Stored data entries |
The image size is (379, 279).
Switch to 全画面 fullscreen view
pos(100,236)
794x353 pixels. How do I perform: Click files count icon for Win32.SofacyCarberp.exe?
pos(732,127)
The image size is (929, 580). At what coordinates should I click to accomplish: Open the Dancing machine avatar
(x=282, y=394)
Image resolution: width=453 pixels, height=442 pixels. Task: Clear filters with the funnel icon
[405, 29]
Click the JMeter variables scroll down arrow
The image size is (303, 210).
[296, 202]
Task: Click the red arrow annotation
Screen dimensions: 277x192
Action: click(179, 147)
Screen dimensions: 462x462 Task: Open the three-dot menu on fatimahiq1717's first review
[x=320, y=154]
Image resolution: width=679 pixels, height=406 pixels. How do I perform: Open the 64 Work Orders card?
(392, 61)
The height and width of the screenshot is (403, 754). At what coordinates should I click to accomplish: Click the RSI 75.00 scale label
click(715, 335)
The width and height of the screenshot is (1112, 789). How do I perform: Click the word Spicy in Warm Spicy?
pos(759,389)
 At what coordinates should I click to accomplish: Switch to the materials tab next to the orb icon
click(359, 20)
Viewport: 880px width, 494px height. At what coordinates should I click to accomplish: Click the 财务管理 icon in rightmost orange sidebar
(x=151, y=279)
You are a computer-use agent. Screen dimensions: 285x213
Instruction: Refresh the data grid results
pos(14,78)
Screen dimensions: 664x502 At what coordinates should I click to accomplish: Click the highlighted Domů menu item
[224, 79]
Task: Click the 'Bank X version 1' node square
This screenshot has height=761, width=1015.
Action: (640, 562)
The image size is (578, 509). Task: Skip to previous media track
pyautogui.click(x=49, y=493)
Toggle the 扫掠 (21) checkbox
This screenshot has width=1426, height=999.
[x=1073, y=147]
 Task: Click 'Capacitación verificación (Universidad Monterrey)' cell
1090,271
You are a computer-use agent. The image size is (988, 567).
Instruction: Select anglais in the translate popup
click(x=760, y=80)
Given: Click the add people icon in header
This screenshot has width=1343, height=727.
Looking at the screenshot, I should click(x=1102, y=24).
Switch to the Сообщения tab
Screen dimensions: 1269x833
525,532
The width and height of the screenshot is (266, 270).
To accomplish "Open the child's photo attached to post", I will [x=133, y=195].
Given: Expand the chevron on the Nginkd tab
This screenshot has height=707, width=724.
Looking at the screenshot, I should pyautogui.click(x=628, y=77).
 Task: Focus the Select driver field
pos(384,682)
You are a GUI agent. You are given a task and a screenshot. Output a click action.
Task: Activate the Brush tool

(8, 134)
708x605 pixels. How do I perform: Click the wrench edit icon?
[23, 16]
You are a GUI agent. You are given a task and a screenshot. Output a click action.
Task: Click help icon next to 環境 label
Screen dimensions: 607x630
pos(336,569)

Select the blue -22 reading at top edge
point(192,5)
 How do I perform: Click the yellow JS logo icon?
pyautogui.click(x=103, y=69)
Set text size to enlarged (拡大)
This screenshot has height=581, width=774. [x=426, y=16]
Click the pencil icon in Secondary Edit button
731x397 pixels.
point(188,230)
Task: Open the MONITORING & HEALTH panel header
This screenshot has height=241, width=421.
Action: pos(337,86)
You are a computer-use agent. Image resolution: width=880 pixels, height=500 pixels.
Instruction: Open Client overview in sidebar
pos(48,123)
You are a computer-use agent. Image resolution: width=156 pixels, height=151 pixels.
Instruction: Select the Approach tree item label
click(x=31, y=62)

Task to complete |
Each entry in the data must be copied exactly.

Response to the task |
The image size is (379, 279).
Switch to 全画面 fullscreen view
pos(100,236)
794x353 pixels. How do I perform: Click files count icon for Win32.SofacyCarberp.exe?
pos(732,127)
The image size is (929, 580). At what coordinates should I click to accomplish: Open the Dancing machine avatar
(x=282, y=394)
Image resolution: width=453 pixels, height=442 pixels. Task: Clear filters with the funnel icon
[405, 29]
Click the JMeter variables scroll down arrow
The image size is (303, 210).
[296, 202]
Task: Click the red arrow annotation
Screen dimensions: 277x192
Action: click(179, 147)
Screen dimensions: 462x462 Task: Open the three-dot menu on fatimahiq1717's first review
[x=320, y=154]
Image resolution: width=679 pixels, height=406 pixels. How do I perform: Open the 64 Work Orders card?
(392, 61)
The height and width of the screenshot is (403, 754). At what coordinates should I click to accomplish: Click the RSI 75.00 scale label
click(715, 335)
The width and height of the screenshot is (1112, 789). How do I perform: Click the word Spicy in Warm Spicy?
pos(759,389)
 At what coordinates should I click to accomplish: Switch to the materials tab next to the orb icon
click(359, 20)
Viewport: 880px width, 494px height. At what coordinates should I click to accomplish: Click the 财务管理 icon in rightmost orange sidebar
(x=151, y=279)
You are a computer-use agent. Screen dimensions: 285x213
Instruction: Refresh the data grid results
pos(14,78)
Screen dimensions: 664x502 At what coordinates should I click to accomplish: Click the highlighted Domů menu item
[224, 79]
Task: Click the 'Bank X version 1' node square
This screenshot has height=761, width=1015.
Action: (640, 562)
The image size is (578, 509). Task: Skip to previous media track
pyautogui.click(x=49, y=493)
Toggle the 扫掠 (21) checkbox
This screenshot has width=1426, height=999.
[x=1073, y=147]
 Task: Click 'Capacitación verificación (Universidad Monterrey)' cell
1090,271
You are a computer-use agent. The image size is (988, 567).
Instruction: Select anglais in the translate popup
click(x=760, y=80)
Given: Click the add people icon in header
This screenshot has width=1343, height=727.
Looking at the screenshot, I should click(x=1102, y=24).
Switch to the Сообщения tab
Screen dimensions: 1269x833
525,532
The width and height of the screenshot is (266, 270).
To accomplish "Open the child's photo attached to post", I will [x=133, y=195].
Given: Expand the chevron on the Nginkd tab
This screenshot has height=707, width=724.
Looking at the screenshot, I should pyautogui.click(x=628, y=77).
 Task: Focus the Select driver field
pos(384,682)
You are a GUI agent. You are given a task and a screenshot. Output a click action.
Task: Activate the Brush tool

(8, 134)
708x605 pixels. How do I perform: Click the wrench edit icon?
[23, 16]
You are a GUI agent. You are given a task and a screenshot. Output a click action.
Task: Click help icon next to 環境 label
Screen dimensions: 607x630
pos(336,569)

Select the blue -22 reading at top edge
point(192,5)
 How do I perform: Click the yellow JS logo icon?
pyautogui.click(x=103, y=69)
Set text size to enlarged (拡大)
This screenshot has height=581, width=774. [x=426, y=16]
Click the pencil icon in Secondary Edit button
731x397 pixels.
point(188,230)
Task: Open the MONITORING & HEALTH panel header
This screenshot has height=241, width=421.
Action: pos(337,86)
You are a computer-use agent. Image resolution: width=880 pixels, height=500 pixels.
Instruction: Open Client overview in sidebar
pos(48,123)
You are a computer-use agent. Image resolution: width=156 pixels, height=151 pixels.
Instruction: Select the Approach tree item label
click(x=31, y=62)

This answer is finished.